# [Data shown]
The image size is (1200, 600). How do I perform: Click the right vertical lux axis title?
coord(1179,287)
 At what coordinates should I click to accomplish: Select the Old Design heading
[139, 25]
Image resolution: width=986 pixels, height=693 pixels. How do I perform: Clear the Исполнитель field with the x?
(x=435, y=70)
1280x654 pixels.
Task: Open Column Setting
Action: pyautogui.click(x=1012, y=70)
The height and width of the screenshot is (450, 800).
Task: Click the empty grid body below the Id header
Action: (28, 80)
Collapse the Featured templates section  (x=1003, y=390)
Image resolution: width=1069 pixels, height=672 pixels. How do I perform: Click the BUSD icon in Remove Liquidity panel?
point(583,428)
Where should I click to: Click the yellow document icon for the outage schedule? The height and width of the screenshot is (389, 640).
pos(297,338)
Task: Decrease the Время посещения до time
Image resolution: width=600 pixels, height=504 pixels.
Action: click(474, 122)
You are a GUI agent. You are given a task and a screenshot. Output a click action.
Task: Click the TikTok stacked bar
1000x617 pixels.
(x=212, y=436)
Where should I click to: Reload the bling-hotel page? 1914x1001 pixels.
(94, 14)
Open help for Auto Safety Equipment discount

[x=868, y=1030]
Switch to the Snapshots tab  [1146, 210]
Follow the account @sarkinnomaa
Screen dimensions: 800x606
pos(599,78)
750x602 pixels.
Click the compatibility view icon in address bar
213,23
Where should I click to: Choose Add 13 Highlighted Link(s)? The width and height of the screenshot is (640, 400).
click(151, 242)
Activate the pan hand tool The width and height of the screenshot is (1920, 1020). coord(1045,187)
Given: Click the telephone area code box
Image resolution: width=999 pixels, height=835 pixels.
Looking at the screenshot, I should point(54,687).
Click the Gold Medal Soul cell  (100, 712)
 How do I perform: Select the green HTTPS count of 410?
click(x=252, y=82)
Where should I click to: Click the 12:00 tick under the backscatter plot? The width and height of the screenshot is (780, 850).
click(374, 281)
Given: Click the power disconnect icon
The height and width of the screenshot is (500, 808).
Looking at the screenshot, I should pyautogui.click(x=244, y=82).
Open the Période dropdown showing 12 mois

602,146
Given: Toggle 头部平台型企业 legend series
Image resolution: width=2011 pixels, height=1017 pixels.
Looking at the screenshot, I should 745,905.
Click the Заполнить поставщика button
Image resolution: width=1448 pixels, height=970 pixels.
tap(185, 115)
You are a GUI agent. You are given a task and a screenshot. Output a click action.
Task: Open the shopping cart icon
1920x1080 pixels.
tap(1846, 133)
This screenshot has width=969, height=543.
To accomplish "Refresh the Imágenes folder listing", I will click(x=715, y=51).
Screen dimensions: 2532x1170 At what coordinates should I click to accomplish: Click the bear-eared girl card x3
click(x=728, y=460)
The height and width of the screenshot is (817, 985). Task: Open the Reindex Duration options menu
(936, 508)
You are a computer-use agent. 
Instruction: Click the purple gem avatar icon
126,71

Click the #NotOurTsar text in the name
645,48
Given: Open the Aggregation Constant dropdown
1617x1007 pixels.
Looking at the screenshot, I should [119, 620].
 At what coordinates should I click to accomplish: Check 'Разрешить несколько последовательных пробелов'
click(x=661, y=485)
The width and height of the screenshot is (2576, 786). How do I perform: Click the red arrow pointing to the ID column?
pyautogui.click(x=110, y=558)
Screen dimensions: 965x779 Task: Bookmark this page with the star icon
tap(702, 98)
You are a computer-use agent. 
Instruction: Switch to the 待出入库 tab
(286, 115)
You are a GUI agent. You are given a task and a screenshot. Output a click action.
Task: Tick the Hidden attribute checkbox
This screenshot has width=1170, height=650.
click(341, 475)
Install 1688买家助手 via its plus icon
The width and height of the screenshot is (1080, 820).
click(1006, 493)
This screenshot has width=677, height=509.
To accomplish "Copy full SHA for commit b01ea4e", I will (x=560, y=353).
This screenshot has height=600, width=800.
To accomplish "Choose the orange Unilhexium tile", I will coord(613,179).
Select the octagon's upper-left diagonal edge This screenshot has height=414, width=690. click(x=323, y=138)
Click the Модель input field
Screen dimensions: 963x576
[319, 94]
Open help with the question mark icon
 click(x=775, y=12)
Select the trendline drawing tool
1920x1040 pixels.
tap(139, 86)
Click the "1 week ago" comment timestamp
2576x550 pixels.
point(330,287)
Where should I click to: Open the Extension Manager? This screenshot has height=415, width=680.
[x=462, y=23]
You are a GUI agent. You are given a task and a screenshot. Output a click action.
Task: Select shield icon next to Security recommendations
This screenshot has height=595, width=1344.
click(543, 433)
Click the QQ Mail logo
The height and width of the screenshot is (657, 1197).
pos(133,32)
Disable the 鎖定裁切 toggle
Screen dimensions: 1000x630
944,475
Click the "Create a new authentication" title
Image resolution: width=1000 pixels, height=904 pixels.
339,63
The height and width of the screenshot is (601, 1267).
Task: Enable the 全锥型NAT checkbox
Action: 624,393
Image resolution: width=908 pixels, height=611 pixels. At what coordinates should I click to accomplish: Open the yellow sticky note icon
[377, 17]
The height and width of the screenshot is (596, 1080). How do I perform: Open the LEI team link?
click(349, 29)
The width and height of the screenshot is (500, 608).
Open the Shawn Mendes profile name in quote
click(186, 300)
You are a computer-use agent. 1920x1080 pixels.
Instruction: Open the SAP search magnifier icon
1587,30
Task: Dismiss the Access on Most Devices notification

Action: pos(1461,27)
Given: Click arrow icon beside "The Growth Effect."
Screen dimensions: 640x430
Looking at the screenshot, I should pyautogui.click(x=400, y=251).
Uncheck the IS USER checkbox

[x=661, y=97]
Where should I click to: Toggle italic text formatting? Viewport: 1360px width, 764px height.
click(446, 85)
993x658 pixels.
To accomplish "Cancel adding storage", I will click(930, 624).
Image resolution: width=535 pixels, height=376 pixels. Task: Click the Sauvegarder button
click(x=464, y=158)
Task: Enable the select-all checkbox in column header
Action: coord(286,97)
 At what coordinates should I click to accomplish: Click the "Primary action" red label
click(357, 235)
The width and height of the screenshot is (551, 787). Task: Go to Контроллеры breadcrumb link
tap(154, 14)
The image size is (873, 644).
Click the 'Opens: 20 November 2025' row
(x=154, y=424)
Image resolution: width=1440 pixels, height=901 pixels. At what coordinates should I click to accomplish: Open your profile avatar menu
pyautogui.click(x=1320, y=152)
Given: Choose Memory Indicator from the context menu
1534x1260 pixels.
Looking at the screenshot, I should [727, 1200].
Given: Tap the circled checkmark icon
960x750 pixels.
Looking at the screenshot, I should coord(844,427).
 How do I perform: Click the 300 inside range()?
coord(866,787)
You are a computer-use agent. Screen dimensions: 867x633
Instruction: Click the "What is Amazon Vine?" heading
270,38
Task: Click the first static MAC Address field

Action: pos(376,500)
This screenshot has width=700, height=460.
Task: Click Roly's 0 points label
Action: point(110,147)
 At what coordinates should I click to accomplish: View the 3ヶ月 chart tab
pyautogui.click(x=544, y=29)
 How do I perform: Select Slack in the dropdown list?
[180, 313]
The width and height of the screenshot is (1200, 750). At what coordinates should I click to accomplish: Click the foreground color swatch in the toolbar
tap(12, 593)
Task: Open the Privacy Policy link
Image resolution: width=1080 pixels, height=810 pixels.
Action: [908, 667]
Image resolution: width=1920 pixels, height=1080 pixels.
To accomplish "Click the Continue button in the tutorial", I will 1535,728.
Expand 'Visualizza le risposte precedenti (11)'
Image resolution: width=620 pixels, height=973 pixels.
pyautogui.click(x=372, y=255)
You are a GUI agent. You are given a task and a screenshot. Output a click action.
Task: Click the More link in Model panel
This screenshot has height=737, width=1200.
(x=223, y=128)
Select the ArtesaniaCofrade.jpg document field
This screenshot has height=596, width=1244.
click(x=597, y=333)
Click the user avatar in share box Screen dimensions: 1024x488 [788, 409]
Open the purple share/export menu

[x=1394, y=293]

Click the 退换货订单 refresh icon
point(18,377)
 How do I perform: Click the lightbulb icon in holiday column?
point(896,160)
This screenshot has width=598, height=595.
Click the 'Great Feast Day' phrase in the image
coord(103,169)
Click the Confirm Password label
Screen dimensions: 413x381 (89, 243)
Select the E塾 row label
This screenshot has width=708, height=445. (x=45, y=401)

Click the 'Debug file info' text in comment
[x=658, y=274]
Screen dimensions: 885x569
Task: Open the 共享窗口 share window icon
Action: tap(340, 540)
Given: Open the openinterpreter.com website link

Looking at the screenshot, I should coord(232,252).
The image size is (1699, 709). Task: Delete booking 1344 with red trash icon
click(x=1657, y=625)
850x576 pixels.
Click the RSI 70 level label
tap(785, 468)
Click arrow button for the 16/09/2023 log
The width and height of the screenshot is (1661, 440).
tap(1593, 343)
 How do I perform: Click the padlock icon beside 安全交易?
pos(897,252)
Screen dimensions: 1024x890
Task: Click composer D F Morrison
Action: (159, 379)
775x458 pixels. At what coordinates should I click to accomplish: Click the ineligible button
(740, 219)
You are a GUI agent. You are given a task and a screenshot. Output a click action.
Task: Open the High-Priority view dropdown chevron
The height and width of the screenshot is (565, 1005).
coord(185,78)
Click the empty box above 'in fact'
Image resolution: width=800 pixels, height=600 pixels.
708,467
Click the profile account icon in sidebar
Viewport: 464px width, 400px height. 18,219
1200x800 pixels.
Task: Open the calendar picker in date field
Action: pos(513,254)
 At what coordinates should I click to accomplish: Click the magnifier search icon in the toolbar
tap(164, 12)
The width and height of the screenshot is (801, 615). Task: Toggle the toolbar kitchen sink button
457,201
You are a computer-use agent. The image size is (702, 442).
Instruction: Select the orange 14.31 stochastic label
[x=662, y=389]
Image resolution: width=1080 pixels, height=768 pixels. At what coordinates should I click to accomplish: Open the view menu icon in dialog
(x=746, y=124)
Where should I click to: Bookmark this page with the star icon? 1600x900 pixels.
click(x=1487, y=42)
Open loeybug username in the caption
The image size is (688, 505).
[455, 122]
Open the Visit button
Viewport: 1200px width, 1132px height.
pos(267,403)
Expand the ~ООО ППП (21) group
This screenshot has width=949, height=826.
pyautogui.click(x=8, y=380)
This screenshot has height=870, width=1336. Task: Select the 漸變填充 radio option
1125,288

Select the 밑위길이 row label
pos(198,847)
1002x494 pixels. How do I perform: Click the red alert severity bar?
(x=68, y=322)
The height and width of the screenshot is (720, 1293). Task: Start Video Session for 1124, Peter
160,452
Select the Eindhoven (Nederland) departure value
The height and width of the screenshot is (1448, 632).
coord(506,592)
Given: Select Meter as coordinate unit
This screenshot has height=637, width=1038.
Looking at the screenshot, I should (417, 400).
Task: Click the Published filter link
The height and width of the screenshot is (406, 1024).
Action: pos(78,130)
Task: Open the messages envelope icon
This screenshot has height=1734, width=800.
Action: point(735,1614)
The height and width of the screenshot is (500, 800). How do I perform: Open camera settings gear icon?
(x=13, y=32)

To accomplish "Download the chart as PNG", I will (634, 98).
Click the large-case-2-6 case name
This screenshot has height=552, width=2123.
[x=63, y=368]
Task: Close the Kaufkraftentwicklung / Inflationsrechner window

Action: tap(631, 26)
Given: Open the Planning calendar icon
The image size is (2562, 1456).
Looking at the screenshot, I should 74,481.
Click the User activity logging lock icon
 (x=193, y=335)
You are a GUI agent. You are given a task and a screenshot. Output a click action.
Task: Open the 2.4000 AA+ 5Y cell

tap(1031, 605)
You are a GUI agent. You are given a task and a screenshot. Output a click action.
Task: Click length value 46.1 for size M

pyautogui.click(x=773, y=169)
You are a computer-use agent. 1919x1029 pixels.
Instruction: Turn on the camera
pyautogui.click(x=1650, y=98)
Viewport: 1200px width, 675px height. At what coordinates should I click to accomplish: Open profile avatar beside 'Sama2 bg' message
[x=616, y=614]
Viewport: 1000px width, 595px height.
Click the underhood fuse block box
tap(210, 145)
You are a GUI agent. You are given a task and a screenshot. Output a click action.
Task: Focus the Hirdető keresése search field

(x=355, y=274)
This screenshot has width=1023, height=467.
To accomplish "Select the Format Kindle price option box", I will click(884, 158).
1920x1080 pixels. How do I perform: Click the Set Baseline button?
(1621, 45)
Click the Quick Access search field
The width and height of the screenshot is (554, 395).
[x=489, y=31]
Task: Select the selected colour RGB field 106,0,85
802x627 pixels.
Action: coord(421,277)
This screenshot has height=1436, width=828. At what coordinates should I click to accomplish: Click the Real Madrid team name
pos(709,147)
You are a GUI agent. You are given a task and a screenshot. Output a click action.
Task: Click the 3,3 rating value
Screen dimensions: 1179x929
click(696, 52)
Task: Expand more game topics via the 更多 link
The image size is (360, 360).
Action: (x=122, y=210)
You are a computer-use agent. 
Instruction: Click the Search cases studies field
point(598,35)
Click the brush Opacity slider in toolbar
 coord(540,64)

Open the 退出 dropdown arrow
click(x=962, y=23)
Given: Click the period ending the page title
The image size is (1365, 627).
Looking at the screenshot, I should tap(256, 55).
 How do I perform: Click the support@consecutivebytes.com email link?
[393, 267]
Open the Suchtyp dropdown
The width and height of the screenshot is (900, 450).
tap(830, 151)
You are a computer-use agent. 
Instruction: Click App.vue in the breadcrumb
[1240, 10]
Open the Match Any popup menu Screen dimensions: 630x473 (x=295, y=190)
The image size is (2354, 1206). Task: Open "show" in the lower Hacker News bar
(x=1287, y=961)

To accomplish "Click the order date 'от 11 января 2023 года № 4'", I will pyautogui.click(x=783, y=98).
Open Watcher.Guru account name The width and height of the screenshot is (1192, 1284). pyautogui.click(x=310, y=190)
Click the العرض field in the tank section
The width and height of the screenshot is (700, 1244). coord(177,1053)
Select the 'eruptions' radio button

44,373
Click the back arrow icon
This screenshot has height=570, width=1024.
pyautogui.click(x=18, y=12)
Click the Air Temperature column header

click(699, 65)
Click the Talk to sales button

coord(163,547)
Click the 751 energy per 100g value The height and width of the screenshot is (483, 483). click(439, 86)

# [What the task asks]
From the first line of the records to the line containing "750x602 pixels.", inclusive, transcribe everything exactly and leave out the rest.

# [Response to this task]
The image size is (1200, 600). How do I perform: Click the right vertical lux axis title?
coord(1179,287)
 At what coordinates should I click to accomplish: Select the Old Design heading
[139, 25]
Image resolution: width=986 pixels, height=693 pixels. How do I perform: Clear the Исполнитель field with the x?
(x=435, y=70)
1280x654 pixels.
Task: Open Column Setting
Action: pyautogui.click(x=1012, y=70)
The height and width of the screenshot is (450, 800).
Task: Click the empty grid body below the Id header
Action: (28, 80)
Collapse the Featured templates section  (x=1003, y=390)
Image resolution: width=1069 pixels, height=672 pixels. How do I perform: Click the BUSD icon in Remove Liquidity panel?
point(583,428)
Where should I click to: Click the yellow document icon for the outage schedule? The height and width of the screenshot is (389, 640).
pos(297,338)
Task: Decrease the Время посещения до time
Image resolution: width=600 pixels, height=504 pixels.
Action: click(474, 122)
You are a GUI agent. You are given a task and a screenshot. Output a click action.
Task: Click the TikTok stacked bar
1000x617 pixels.
(x=212, y=436)
Where should I click to: Reload the bling-hotel page? 1914x1001 pixels.
(94, 14)
Open help for Auto Safety Equipment discount

[x=868, y=1030]
Switch to the Snapshots tab  [1146, 210]
Follow the account @sarkinnomaa
Screen dimensions: 800x606
pos(599,78)
750x602 pixels.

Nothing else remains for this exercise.